> [DATA PROVIDED]:
begin
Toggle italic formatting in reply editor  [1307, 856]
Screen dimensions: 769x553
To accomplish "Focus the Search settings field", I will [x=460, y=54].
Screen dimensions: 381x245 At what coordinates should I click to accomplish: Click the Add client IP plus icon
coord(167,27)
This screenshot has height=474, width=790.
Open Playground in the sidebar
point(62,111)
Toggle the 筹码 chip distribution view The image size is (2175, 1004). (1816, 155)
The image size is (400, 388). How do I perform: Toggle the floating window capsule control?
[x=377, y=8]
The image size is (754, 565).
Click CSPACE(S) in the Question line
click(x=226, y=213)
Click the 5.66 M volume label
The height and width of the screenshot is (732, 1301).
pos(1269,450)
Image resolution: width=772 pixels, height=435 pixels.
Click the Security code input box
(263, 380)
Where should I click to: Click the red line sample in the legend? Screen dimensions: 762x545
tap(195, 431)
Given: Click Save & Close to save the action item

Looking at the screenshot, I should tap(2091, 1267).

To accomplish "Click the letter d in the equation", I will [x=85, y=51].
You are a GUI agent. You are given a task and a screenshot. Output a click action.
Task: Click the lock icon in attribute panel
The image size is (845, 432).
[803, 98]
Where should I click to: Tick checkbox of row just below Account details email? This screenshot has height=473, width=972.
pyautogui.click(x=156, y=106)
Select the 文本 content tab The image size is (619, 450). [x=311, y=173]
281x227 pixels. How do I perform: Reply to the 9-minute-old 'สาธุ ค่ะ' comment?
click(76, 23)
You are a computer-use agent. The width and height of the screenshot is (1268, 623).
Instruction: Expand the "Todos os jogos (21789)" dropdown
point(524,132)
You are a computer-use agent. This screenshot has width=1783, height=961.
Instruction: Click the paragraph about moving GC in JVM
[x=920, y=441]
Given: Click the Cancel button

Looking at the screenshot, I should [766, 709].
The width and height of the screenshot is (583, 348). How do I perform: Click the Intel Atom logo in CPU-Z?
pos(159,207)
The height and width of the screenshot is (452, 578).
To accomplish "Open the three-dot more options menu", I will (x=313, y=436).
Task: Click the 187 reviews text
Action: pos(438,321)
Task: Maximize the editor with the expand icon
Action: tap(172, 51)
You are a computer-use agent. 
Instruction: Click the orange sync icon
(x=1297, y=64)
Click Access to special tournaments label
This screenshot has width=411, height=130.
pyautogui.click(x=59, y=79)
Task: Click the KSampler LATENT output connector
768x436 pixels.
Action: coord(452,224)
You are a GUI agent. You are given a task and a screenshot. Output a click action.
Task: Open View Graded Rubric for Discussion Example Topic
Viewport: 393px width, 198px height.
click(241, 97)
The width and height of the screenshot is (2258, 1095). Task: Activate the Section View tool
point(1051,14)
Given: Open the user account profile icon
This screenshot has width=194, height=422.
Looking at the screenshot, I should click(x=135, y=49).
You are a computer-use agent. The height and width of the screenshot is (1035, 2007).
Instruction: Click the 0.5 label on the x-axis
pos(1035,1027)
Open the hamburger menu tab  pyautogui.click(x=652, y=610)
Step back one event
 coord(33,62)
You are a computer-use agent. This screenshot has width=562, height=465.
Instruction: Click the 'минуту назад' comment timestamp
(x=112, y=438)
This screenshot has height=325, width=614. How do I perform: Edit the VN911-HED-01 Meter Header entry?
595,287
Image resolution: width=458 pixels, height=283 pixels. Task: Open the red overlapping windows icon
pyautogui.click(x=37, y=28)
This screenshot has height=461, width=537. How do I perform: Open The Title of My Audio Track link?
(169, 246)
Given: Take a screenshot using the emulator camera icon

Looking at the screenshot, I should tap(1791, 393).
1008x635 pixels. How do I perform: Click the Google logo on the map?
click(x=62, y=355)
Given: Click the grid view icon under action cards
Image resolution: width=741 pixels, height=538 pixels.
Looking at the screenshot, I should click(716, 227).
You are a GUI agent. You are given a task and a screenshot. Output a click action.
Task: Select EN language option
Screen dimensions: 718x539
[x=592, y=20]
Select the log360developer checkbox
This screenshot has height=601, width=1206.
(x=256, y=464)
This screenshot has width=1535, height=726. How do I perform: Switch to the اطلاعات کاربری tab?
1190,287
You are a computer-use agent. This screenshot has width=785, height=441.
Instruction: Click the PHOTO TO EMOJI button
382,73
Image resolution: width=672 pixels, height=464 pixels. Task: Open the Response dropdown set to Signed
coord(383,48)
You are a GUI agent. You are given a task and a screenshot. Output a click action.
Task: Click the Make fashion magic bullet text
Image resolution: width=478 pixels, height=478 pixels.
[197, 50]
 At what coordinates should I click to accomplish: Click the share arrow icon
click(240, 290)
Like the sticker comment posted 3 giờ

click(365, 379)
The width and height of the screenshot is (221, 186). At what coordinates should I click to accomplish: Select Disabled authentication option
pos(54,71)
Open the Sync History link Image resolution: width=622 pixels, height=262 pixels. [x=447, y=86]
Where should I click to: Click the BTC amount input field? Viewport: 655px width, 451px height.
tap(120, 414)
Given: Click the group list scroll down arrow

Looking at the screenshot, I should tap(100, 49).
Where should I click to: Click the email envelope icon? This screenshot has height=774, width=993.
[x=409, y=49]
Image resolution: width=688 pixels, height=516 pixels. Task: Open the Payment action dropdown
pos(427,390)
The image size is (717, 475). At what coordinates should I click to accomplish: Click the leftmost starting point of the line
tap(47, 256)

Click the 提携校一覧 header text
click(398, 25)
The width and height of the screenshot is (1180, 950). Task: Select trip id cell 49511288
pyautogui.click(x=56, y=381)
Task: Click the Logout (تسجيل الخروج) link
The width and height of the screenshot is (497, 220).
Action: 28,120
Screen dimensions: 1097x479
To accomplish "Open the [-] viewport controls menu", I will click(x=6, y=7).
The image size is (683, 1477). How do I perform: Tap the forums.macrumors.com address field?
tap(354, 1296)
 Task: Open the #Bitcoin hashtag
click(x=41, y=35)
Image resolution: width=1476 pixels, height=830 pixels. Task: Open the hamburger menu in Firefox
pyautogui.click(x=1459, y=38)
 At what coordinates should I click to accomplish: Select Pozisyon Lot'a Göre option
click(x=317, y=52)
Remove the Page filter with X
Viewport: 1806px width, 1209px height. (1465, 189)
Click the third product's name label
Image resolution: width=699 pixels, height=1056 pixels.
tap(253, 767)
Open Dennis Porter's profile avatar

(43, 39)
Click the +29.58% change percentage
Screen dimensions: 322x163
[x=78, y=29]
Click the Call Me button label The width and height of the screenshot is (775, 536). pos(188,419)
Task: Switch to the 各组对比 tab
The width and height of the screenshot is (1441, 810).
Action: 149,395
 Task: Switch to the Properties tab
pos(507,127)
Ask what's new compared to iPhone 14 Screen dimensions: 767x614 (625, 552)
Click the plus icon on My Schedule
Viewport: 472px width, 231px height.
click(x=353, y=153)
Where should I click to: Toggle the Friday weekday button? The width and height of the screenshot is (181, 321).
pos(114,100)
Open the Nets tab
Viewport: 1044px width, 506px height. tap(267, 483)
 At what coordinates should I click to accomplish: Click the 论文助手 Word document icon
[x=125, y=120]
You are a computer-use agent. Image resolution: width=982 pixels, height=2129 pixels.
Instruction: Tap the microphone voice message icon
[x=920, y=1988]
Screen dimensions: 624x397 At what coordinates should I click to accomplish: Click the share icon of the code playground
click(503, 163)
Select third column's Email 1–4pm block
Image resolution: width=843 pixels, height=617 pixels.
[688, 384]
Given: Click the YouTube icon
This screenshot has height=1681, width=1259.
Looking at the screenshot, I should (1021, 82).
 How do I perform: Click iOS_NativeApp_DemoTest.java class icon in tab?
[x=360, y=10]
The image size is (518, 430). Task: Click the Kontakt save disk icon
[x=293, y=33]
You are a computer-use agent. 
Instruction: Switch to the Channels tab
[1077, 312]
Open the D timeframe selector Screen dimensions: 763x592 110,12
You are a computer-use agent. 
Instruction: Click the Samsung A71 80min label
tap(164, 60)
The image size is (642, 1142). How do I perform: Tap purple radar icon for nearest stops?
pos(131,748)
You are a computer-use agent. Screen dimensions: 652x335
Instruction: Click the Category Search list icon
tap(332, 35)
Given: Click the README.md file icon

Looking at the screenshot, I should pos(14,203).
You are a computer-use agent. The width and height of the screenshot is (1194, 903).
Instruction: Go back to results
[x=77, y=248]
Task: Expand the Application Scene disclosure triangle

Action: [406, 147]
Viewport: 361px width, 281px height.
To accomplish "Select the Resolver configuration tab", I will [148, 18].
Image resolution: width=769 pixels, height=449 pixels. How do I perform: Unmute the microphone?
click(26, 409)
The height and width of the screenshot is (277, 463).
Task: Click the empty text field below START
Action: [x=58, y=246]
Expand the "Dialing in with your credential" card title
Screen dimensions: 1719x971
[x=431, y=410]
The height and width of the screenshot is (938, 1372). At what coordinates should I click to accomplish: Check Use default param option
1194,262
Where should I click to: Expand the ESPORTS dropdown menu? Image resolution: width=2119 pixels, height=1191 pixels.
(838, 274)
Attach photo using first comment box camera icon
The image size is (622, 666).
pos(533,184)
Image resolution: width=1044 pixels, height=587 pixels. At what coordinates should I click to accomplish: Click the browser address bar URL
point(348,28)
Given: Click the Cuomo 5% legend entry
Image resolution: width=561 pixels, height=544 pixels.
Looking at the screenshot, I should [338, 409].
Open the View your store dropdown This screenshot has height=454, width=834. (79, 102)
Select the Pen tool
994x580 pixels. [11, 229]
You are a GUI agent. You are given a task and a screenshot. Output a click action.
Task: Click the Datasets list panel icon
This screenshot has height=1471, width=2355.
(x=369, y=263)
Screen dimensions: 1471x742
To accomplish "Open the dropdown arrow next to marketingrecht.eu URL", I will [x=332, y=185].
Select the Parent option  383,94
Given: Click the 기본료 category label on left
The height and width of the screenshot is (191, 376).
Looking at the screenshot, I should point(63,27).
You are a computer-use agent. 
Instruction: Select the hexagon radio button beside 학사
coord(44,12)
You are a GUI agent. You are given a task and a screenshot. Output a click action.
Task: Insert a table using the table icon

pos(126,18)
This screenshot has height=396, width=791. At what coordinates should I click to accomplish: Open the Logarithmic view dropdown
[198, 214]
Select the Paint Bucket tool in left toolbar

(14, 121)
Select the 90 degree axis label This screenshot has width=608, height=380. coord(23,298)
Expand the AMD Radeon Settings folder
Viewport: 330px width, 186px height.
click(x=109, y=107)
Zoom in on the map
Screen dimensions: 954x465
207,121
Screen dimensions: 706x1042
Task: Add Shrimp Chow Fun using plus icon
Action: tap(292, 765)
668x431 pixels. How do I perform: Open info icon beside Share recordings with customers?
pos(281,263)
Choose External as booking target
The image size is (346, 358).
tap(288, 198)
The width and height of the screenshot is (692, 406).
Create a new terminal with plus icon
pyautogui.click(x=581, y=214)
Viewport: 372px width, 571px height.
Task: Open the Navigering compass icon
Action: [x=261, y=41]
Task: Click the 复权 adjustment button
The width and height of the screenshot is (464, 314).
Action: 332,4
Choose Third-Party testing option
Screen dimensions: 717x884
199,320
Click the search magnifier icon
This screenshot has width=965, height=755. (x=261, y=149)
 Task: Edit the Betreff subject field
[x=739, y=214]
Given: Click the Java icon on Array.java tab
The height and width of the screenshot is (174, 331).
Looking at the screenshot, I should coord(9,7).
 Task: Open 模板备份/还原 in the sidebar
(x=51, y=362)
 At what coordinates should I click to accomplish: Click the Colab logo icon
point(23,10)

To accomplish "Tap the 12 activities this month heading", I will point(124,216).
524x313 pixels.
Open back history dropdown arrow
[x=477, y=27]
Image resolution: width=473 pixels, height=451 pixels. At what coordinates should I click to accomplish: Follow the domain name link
end
Rewrite everything from the start of the rows down to the line containing "point(62,111)", both ends included, requests and all. Multiply each answer coordinate by 2.05 and round it to a whole number, with halves rounded up, leaving every other number unchanged.

> [ANSWER TO THE EXERCISE]:
Toggle italic formatting in reply editor  [2679, 1755]
Screen dimensions: 769x553
To accomplish "Focus the Search settings field", I will [x=943, y=111].
Screen dimensions: 381x245 At what coordinates should I click to accomplish: Click the Add client IP plus icon
coord(342,55)
This screenshot has height=474, width=790.
Open Playground in the sidebar
point(127,228)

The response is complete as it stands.